O próprio autor Lee Child caracteriza seu protagonista como um “cavaleiro errante”, um tipo de personagem clássico em romances medievais que acompanha um herói vagando por terras estranhas em busca de aventura. Jack Reacher não está necessariamente procurando aventura, mas há sim uma qualidade de estranho misterioso e solitário que cai de cabeça em uma situação que não estava envolvido no primeiro livro sobre Reacher. Nesse sentido, Child nos traz uma tábula rasa de personagem, um que já vimos em muitas histórias batidas, mas o autor sabe como trazer humor e carisma ao seu estereótipo ambulante. Com narração em primeira-pessoa, Reacher é um retrato de herói dos anos 80; descontraído, calmo e preparado, ao mesmo tempo que tem a mente afiada de um investigador de contos britânicos – não por acaso, Lee Child é britânico, apesar deste romance ter quase todos os elementos de uma obra americana.

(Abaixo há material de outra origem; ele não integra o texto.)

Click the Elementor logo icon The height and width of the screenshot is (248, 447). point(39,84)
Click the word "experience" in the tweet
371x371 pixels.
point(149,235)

A partir daí, a abordagem narrativa de Child me surpreendeu um pouco. Tive meu primeiro contato com seu personagem nas adaptações cinematográficas protagonizadas por Tom Cruise, então estava esperando um livro detetivesco mesclado com ação, mas há raras passagens de socos e chutes em Dinheiro Sujo. Child se interessa muito mais pelo processo investigativo, criando uma narrativa extremamente instigante, apesar de contar com um mistério simplista: “por que estão acusando Reacher?”. O autor inicialmente expõe um ato prisional, posteriormente partindo para uma investigação buddy cop urbana e por fim aumentando a escala do enigma para uma falsificação de dinheiro em proporções globais. E tudo de maneira surpreendentemente orgânica, completando um quebra-cabeça narrativo em constante expansão, ótimos blocos divergentes e cheio de figuras tangenciais enigmáticas.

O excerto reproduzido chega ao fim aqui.